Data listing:
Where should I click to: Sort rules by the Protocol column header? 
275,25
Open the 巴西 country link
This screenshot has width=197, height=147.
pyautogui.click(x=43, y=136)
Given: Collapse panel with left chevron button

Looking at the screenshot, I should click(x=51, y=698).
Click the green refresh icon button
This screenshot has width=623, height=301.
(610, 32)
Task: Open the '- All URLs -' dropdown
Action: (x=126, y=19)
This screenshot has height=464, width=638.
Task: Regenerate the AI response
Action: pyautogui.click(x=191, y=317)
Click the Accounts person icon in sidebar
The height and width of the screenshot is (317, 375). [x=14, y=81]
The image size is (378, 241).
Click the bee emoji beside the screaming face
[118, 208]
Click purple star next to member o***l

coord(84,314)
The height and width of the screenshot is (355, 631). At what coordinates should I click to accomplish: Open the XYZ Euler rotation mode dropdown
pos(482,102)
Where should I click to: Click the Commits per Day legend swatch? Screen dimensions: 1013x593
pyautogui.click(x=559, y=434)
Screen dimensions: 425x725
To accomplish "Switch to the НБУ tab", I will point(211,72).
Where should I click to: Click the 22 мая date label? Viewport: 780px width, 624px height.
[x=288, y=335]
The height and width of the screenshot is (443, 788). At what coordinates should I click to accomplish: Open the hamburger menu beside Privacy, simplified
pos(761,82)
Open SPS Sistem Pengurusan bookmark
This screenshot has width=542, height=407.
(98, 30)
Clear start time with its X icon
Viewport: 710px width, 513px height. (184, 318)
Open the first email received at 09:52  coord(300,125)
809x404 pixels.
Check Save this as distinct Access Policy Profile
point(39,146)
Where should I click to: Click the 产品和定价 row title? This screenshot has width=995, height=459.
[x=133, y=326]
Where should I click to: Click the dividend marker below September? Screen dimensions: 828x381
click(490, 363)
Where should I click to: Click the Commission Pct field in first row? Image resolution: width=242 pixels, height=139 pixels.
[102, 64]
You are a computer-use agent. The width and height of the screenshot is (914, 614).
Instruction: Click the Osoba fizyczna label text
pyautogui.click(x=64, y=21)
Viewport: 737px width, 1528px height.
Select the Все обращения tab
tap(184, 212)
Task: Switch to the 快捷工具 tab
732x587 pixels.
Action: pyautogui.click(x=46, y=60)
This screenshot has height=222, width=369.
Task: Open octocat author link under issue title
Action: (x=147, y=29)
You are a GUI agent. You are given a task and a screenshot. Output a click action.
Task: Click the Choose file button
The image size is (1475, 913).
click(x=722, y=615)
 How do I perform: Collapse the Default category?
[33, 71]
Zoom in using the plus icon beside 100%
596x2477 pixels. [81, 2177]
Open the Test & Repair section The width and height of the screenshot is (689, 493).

- Problem to solve: Find every line in the items above that contains the word "icon", and copy each of those lines.

- Task answer:
Click the green refresh icon button
Click the Accounts person icon in sidebar
Clear start time with its X icon
Zoom in using the plus icon beside 100%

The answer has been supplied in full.